• [PROMPT]: In your copy, leave out the pictures and output only the lines from the one holding "This screenshot has width=1600, height=1600." through the end of the data below, exactly.

• [EXERCISE DATA]:
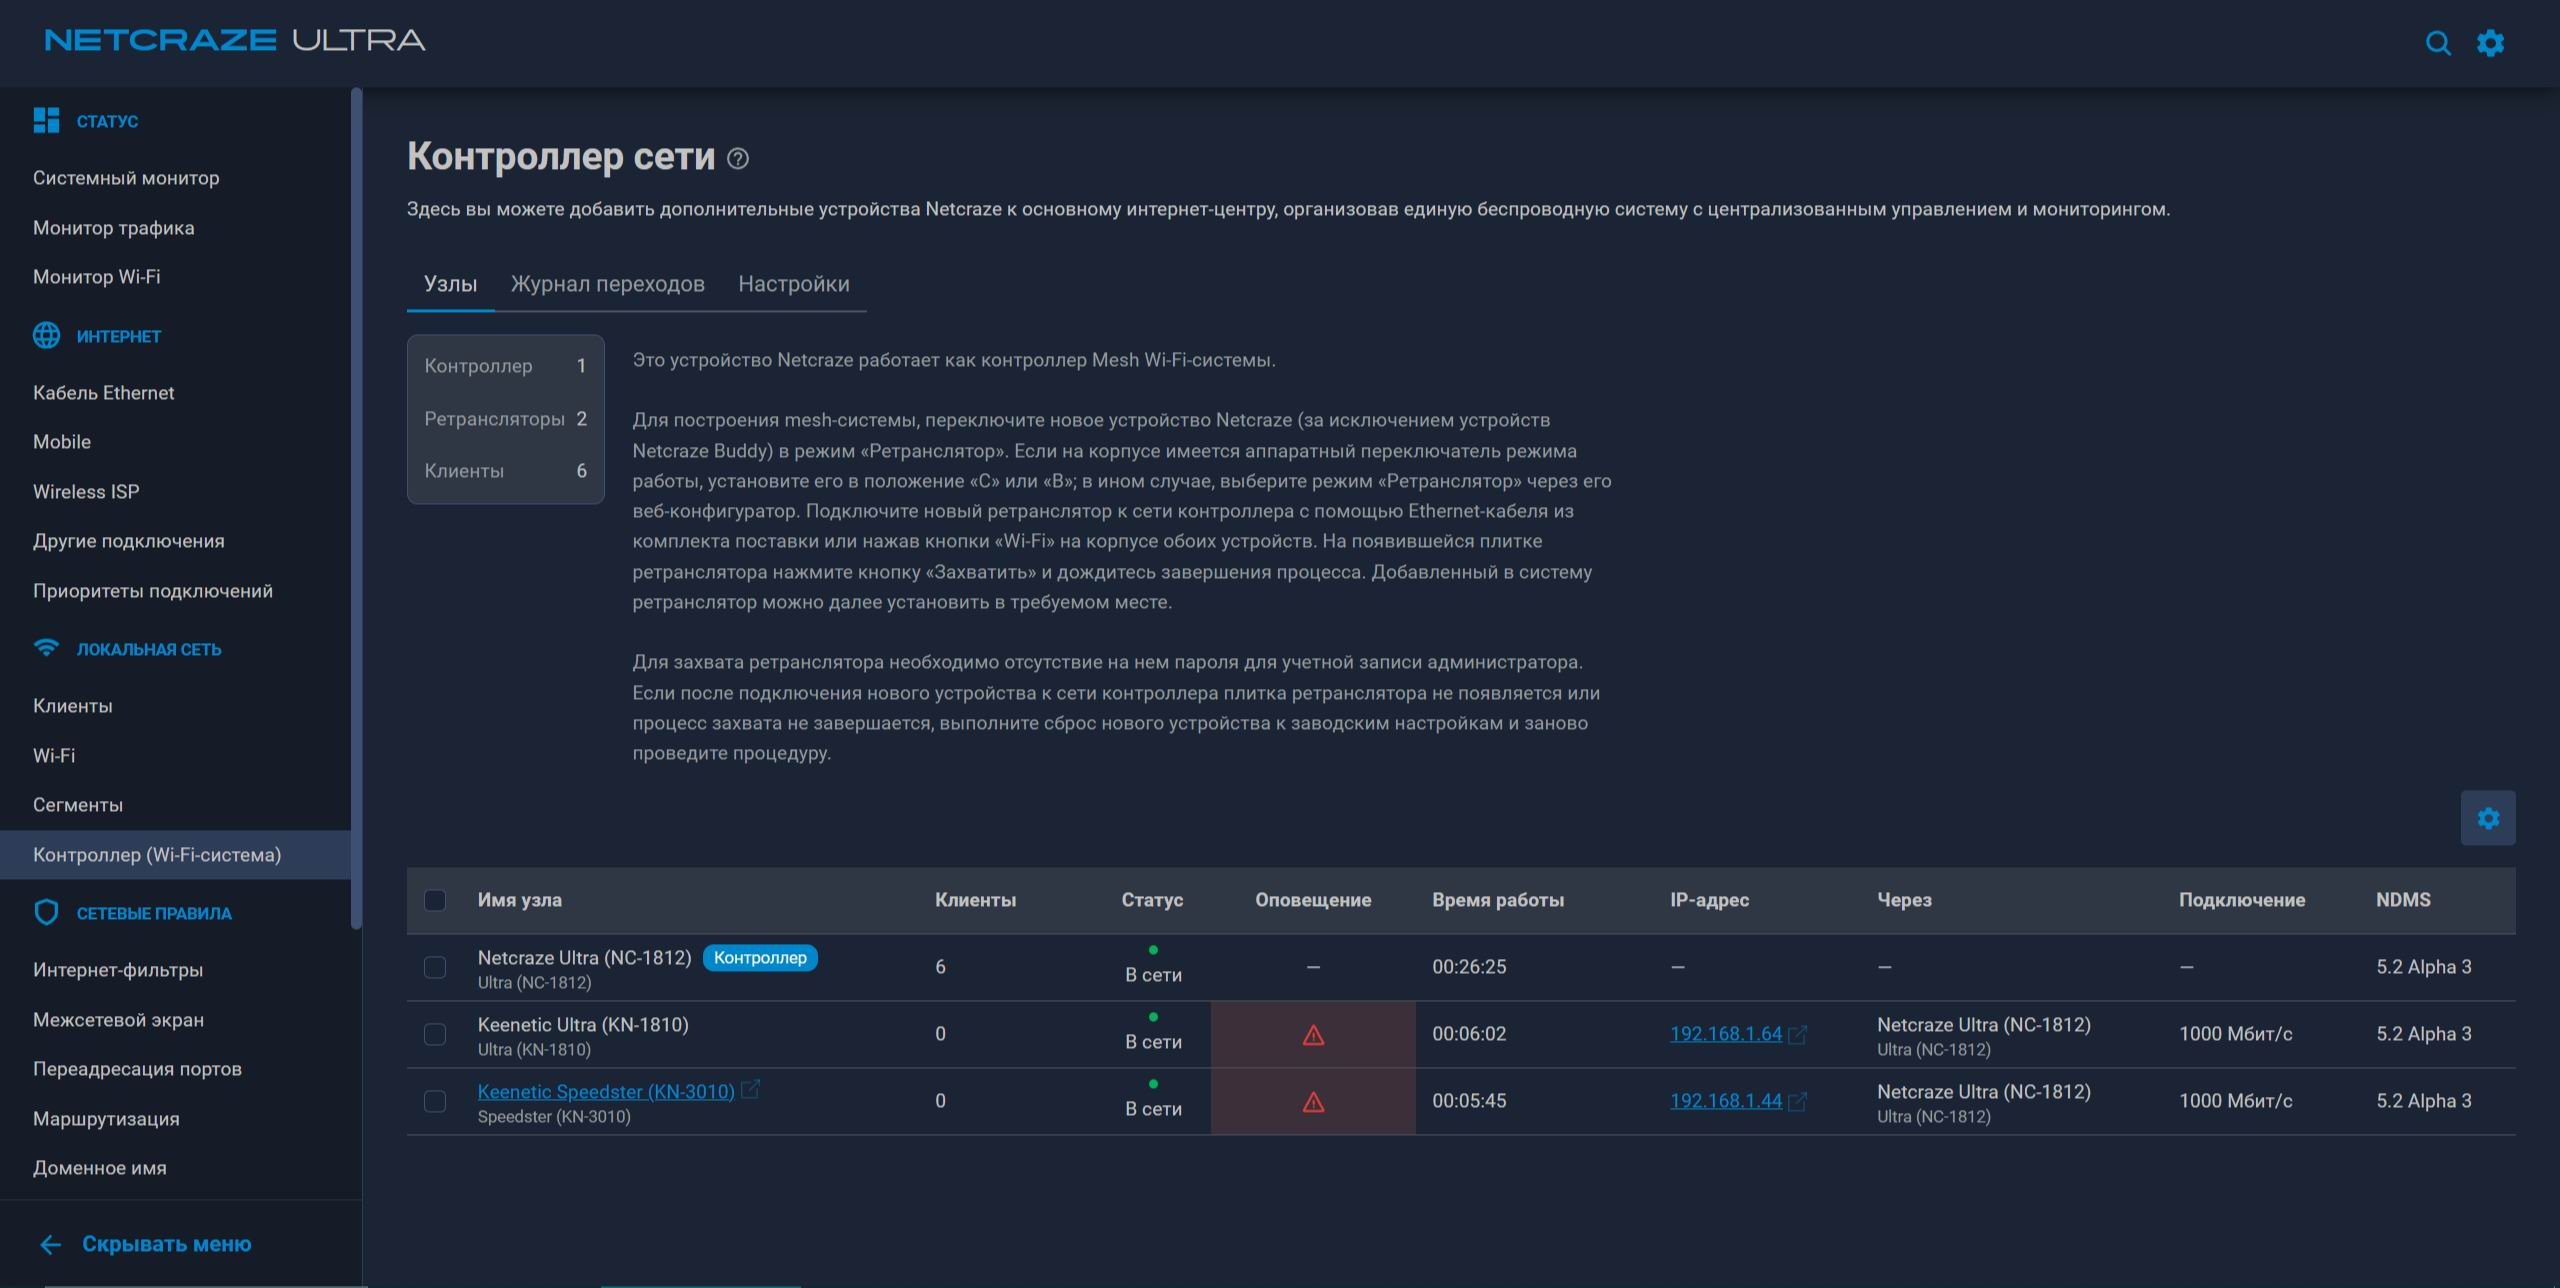Open table settings gear above node list
2560x1288 pixels.
pyautogui.click(x=2488, y=818)
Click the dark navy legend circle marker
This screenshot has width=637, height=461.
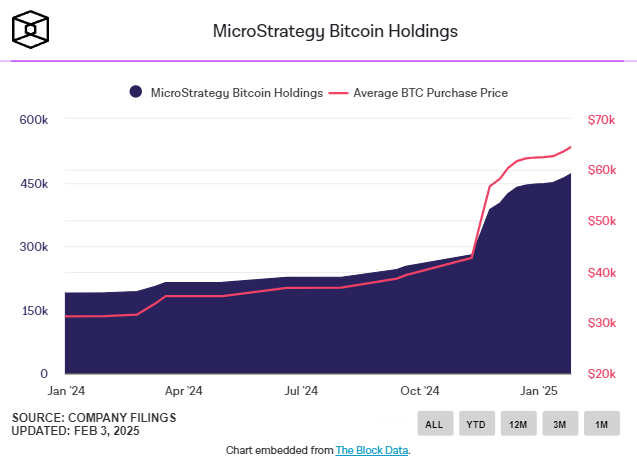[135, 93]
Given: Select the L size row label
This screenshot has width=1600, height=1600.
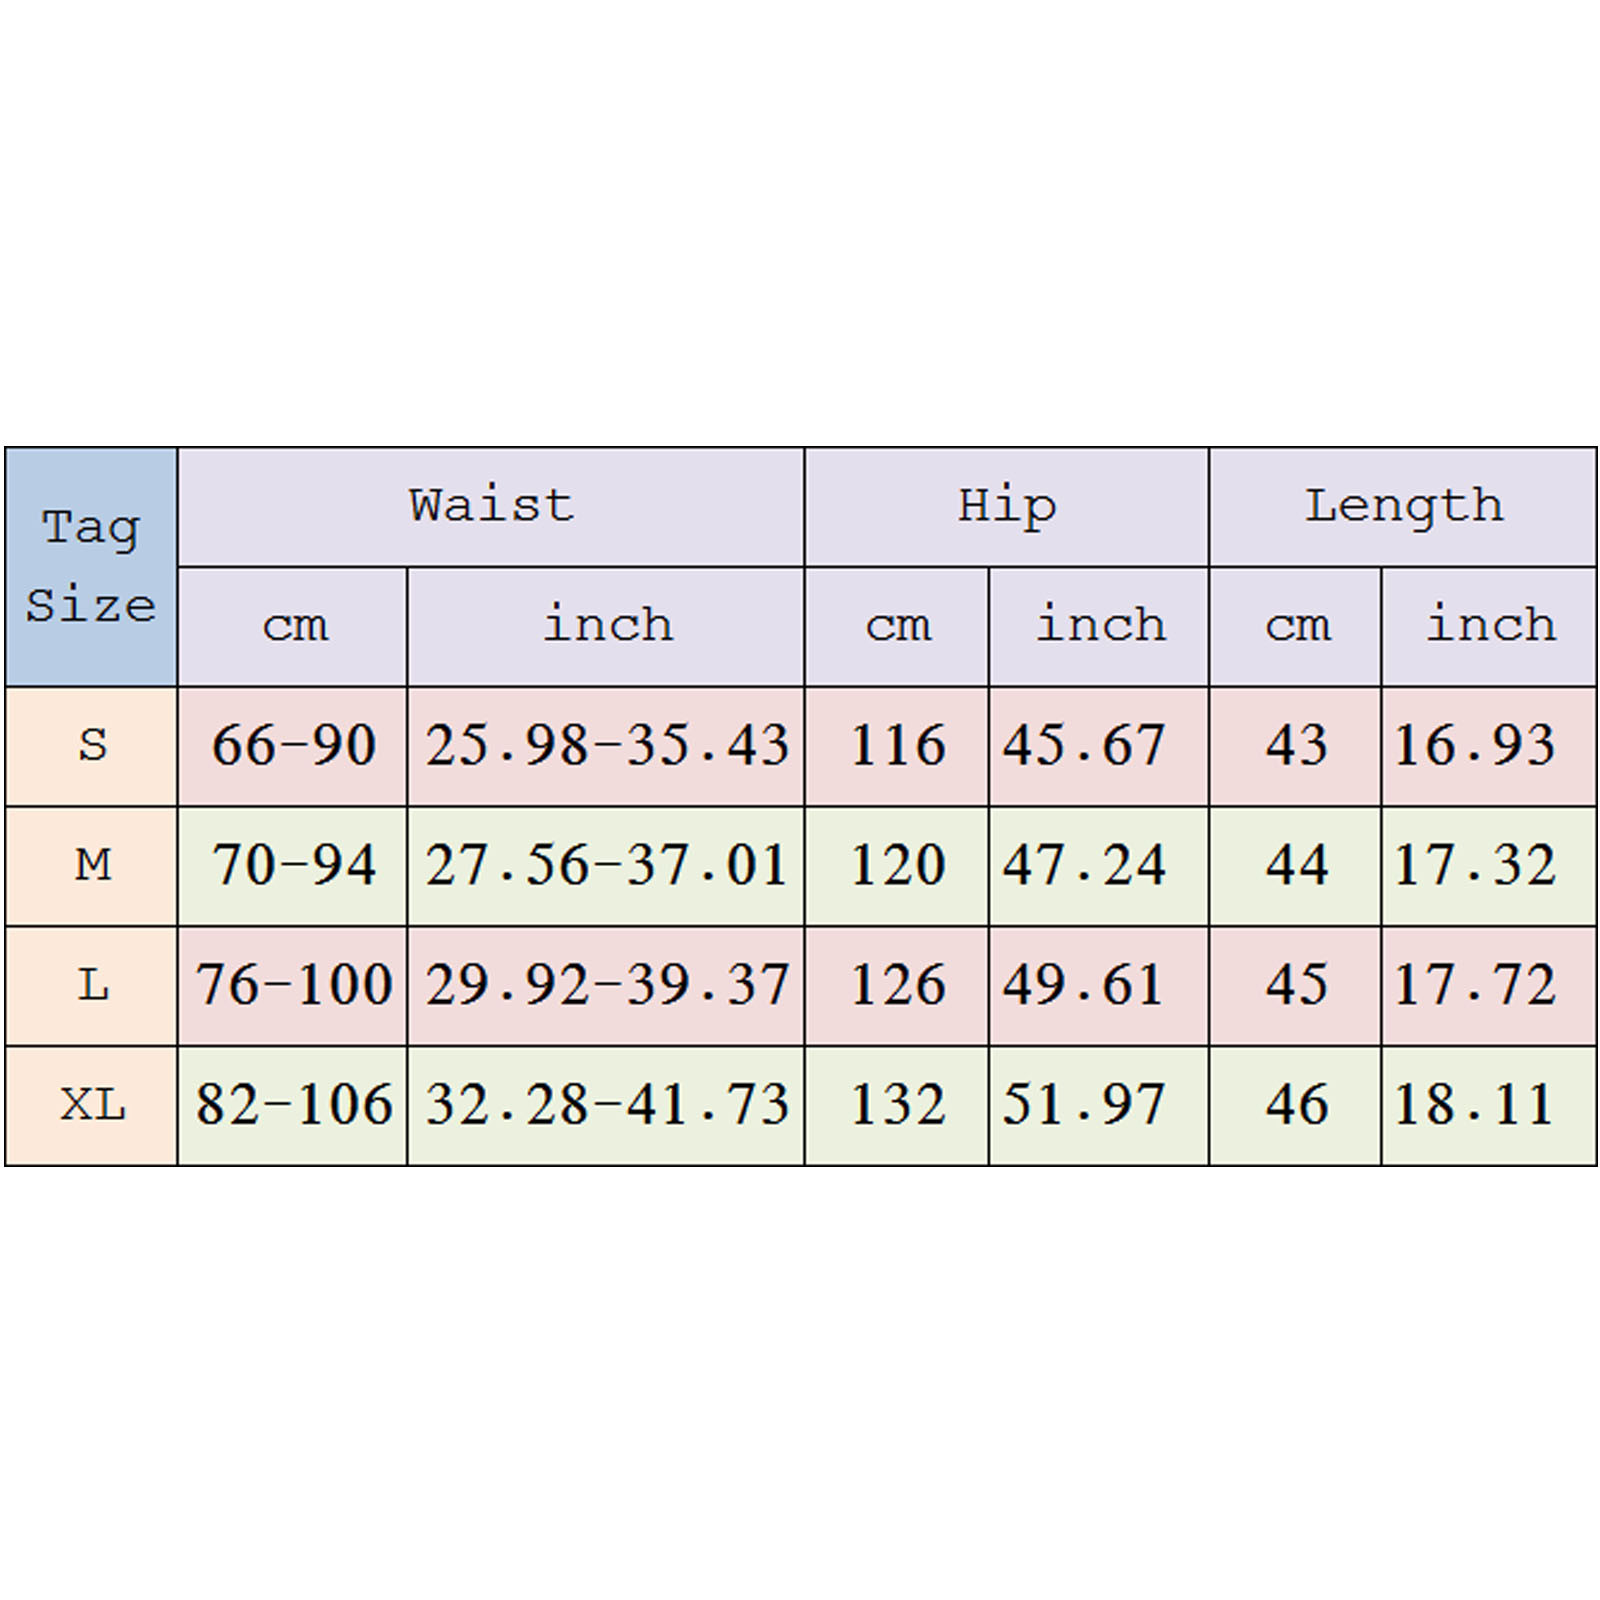Looking at the screenshot, I should [92, 986].
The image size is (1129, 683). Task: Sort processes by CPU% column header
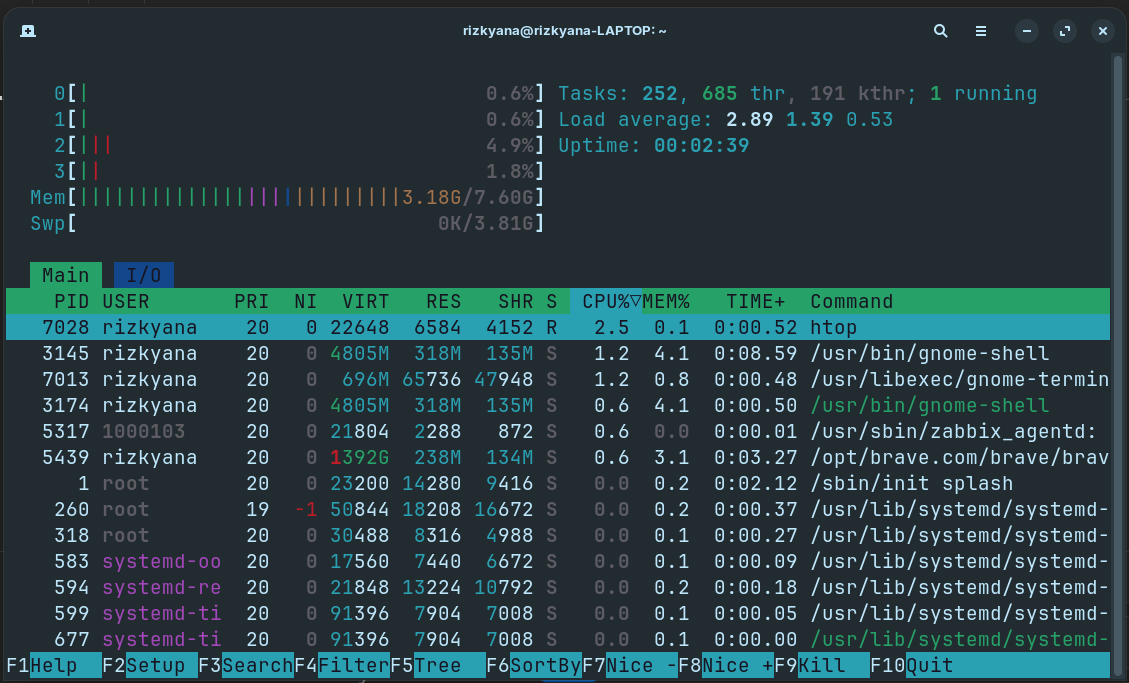click(x=604, y=301)
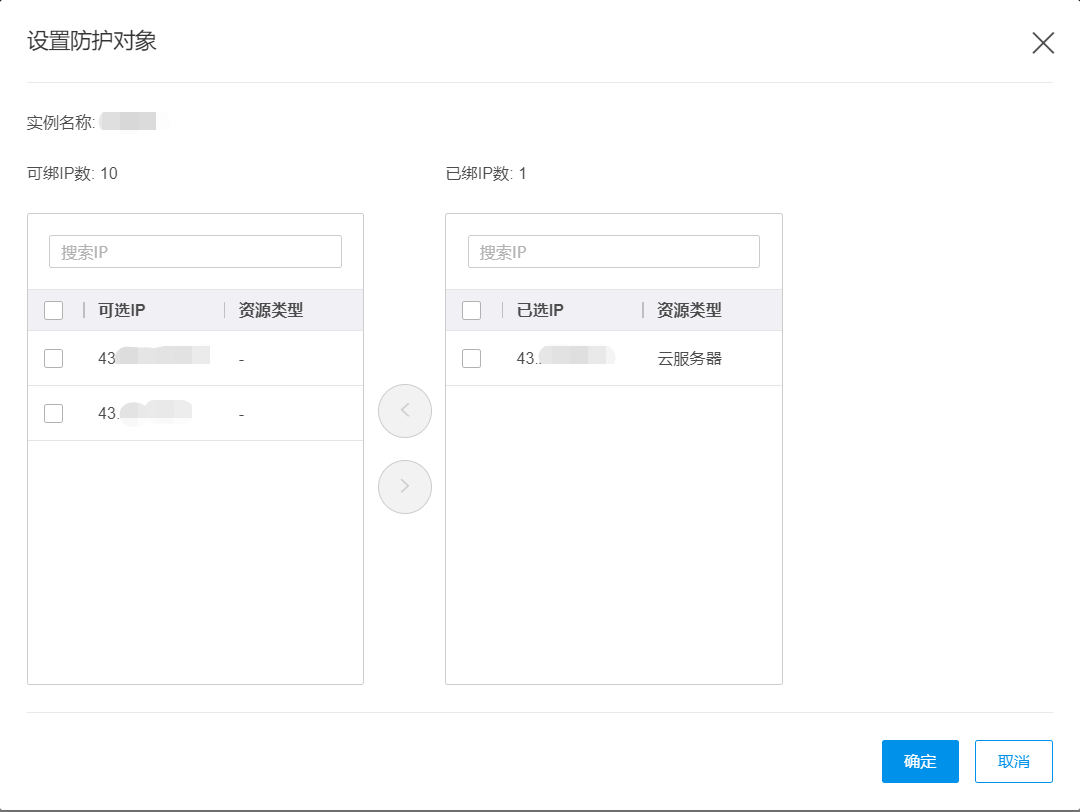Toggle select-all checkbox beside 已选IP

[472, 311]
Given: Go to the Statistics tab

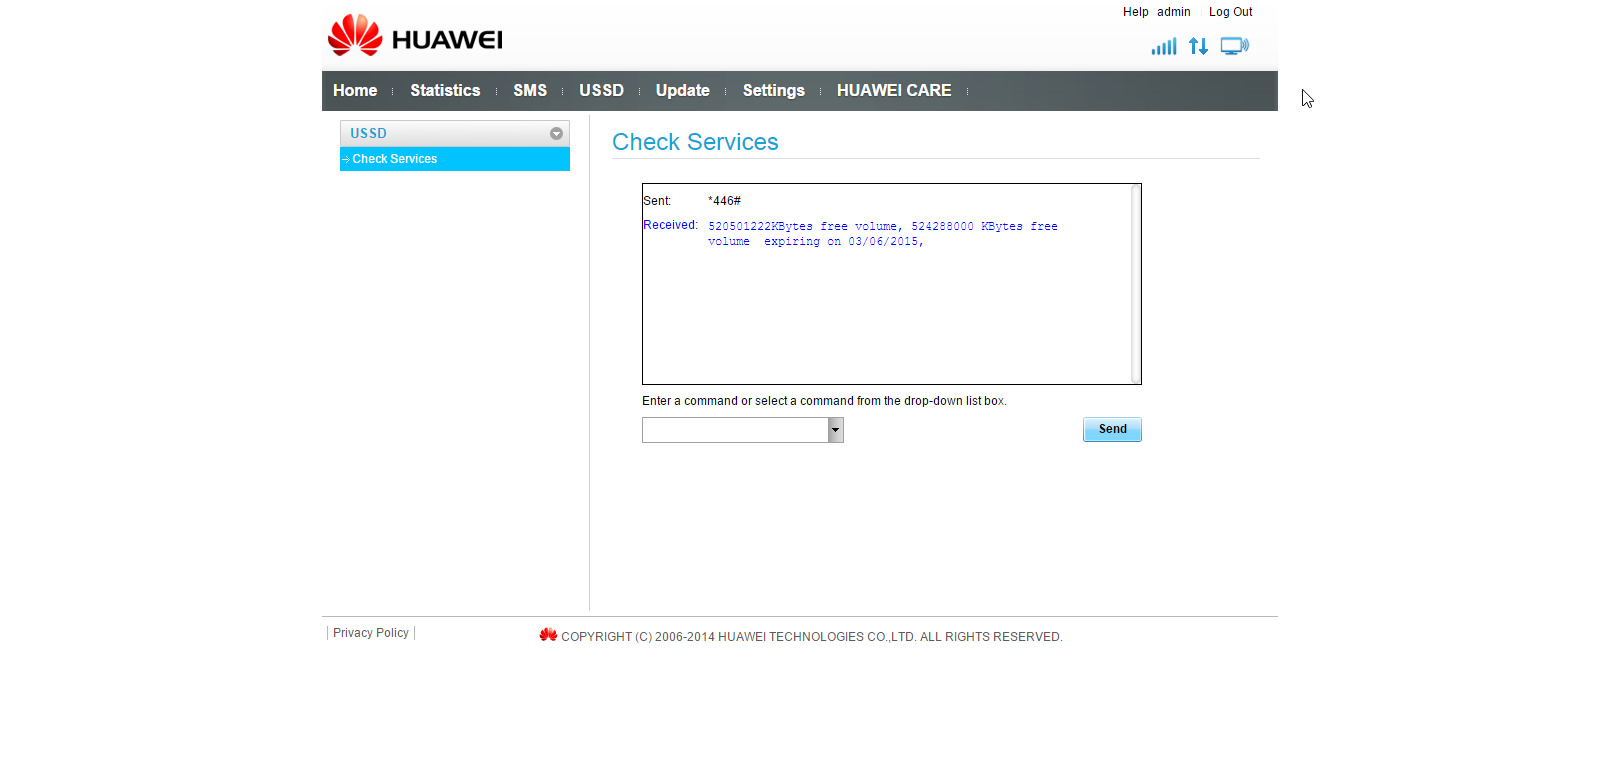Looking at the screenshot, I should 445,91.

• [REPLY]:
This screenshot has width=1600, height=1600.
Looking at the screenshot, I should [92, 986].
The image size is (1129, 683). Task: Sort processes by CPU% column header
click(x=604, y=301)
Toggle select-all checkbox beside 已选IP

[472, 311]
Given: Go to the Statistics tab

Looking at the screenshot, I should 445,91.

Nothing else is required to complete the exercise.